Tactical asset allocation may be the perfect middle ground between market timing and buying and holding.
There are two types of people in this world: those who divide the world into two types of people and those who don’t.
That old joke sums up the argument between those who promote a strict “buy-and-hold” strategy and others who completely reject it in favor of “market timing.”
This polarized view of the two strategies seems extreme—like the Manicheans who divided the entire world into either good or evil. There should be room for an intellectual middle ground that respects the philosophy supporting both approaches. My centrist opinion will surely draw criticism from both sides, but the fact remains that each strategy has serious flaws.
A particularly severe bear market popularizes the belief that “buy-and-hold is dead”—and for good reason. Riding a bear market into the ground is an excruciatingly painful experience. Active managers point out (justifiably) that under those circumstances, an effective sell strategy could avoid severe losses (not to mention the emotional pain) as well as provide cash reserves that could be reinvested at lower price levels.

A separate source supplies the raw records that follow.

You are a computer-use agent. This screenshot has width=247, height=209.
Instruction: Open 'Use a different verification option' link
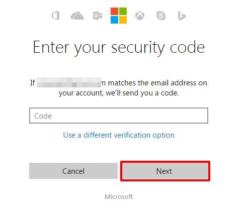click(x=119, y=135)
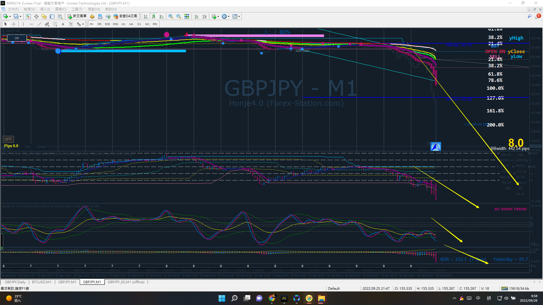
Task: Click the blue arrow logo on chart
Action: [x=436, y=146]
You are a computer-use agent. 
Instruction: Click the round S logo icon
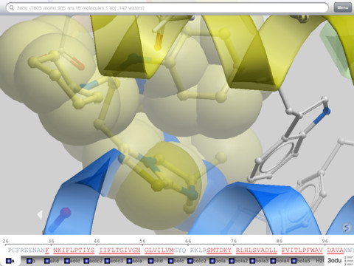pyautogui.click(x=347, y=227)
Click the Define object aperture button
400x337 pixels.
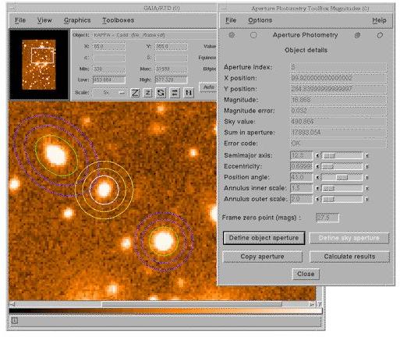pos(264,238)
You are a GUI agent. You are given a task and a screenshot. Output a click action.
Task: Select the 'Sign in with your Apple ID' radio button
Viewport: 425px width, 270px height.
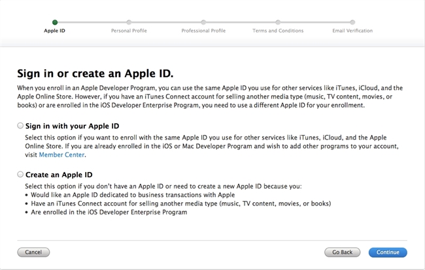coord(20,125)
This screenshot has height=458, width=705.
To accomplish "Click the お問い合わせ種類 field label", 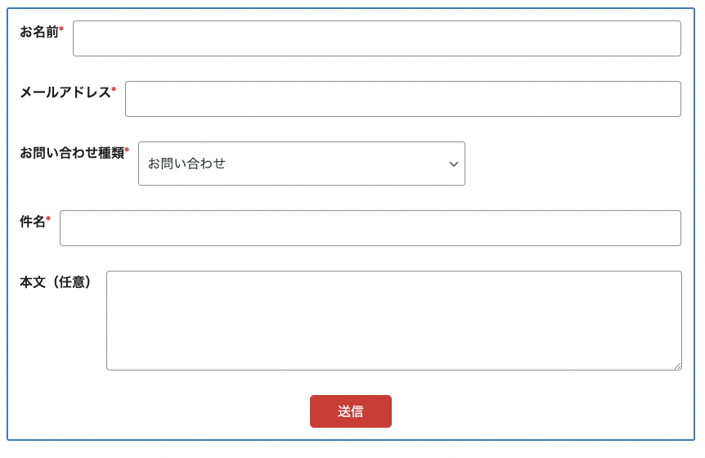I will (x=71, y=153).
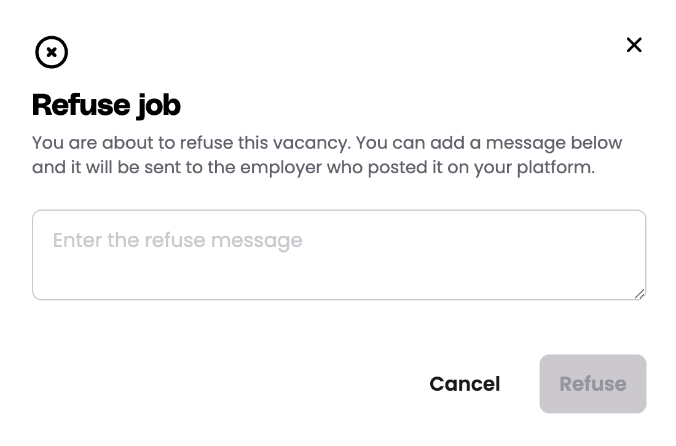
Task: Focus the refuse message text area
Action: pyautogui.click(x=339, y=255)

On the other hand, passive managers and indexers will point out that this argument is based on the dubious assumption that active managers can effectively time the market. They argue that the preponderance of evidence refutes claims that market timers can consistently sell near the top or buy near the bottom.

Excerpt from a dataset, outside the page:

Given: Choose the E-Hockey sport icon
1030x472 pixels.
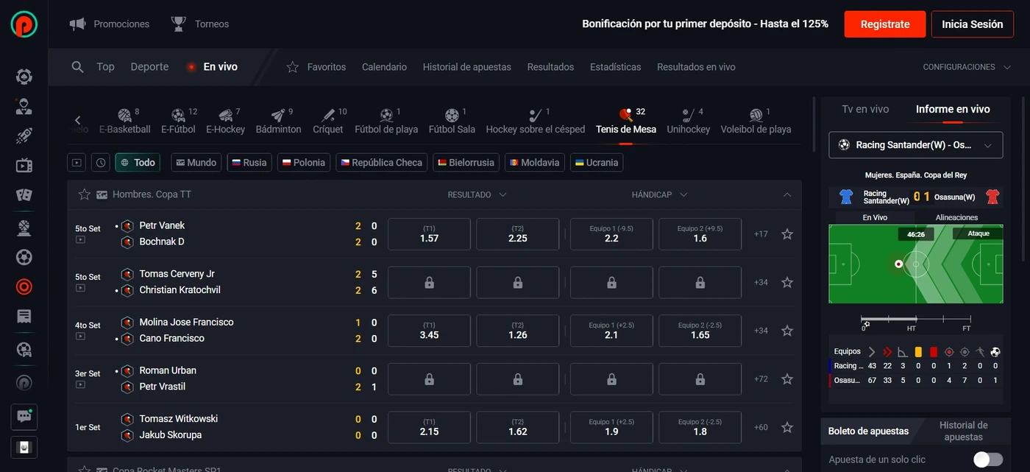Looking at the screenshot, I should 225,116.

Twenty-five years of personal experience trying to time the market convinced me that I couldn’t do it consistently enough to claim success. The mixed results of investment “geniuses” and gurus extended that belief to include everyone else. So I chose a more passive approach in order to shift my focus to reducing risk and expenses in lieu of increasing potential returns.
This created a dilemma. A strict buy-and-hold discipline ignored the value strategy I learned by studying Benjamin Graham and his disciples. After all, the most fundamental rule of investing is “buy low, sell high,” so a strategy that doesn’t consider market valuation seemed fatally flawed.

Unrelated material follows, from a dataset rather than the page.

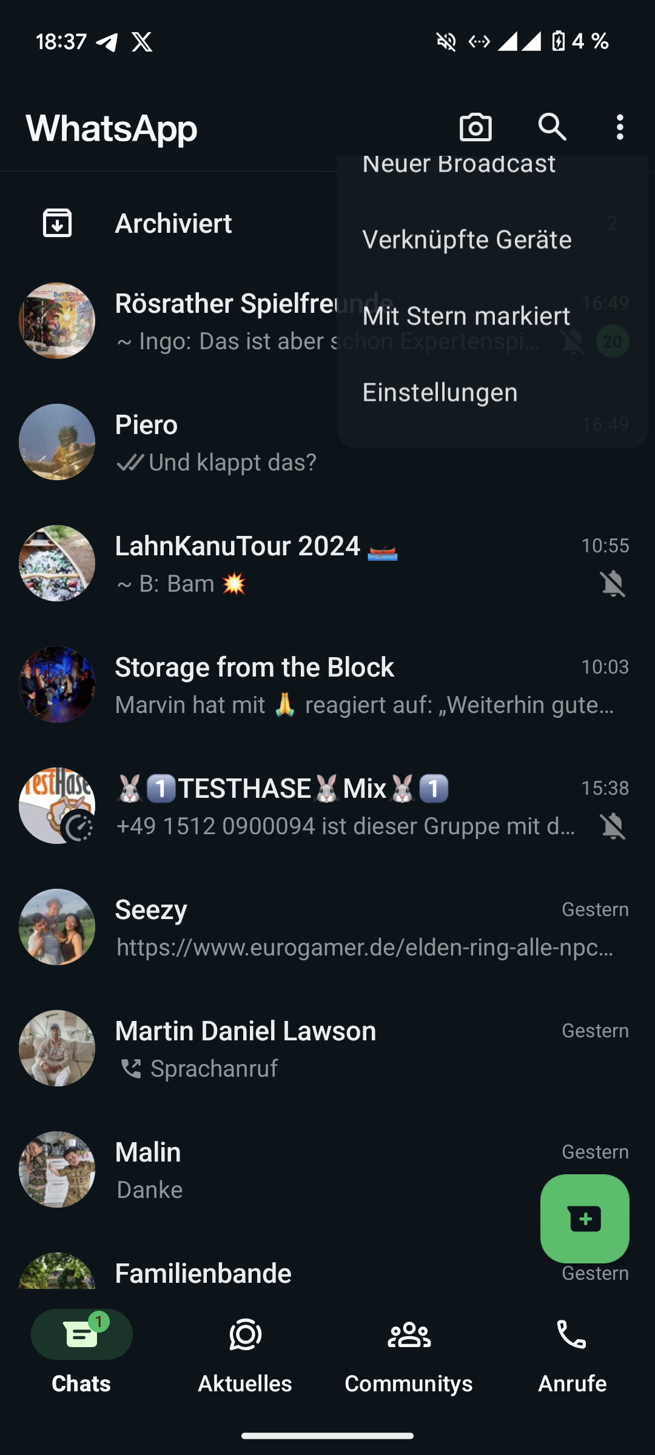The width and height of the screenshot is (655, 1455).
Task: Tap the Aktuelles status icon
Action: point(245,1335)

Yet any deviation from “buy-and-hold” would inevitably put me on the slippery slope of market timing. Setting aside the problem of how best to value the market (given that value is in the eye of the beholder), it seems foolhardy to ignore the valuation issue even if you question market timing as a strategy.
A reasonable alternative is to employ a tactical asset-allocation policy. This can modify the strategic long-term asset allocation during periods of perceived over or undervaluation. As opposed to an “all-in” or “all-out” market-timing approach, a tactical asset overlay allows you to adjust your allocation in response to significant changes in market conditions. While this more nuanced alternative eliminates none of the fundamental problems inherent in either strategy, it does recognize the advantages of both approaches.
This tactical shift acknowledges the lopsided risk/reward relationship present at market highs and lows. While an “overvalued” market does not guarantee future price declines (since the fundamentals could catch up to prices), it does represent diminished reward potential and increased risk. If you are not being adequately compensated for taking risk, then placing at least some investment capital in reserve makes sense.
Cash reserves can also provide a psychological benefit. It’s unnerving to be fully invested in a rapidly declining market when the only course of action is to sell. Holding cash reserves can steady an investor’s nerves under those conditions. Whether that cash is actually reinvested at lower prices may not be as important as the psychological strength it gives the investor—a feeling of having at least some measure of control in a difficult situation.
I don’t believe that following a tactical allocation strategy makes me a closet market-timer or invalidates my faith in a generally passive buy-and-hold strategy. While this strategy may not be orthodox, it’s more pragmatic than an uncompromising commitment to either doctrine.
Those who dogmatically pursue a strategy in spite of contradictory evidence seem driven more by blind faith than intellect. You could say (as Michael Falk did more succinctly) “the dogma ate their homework.”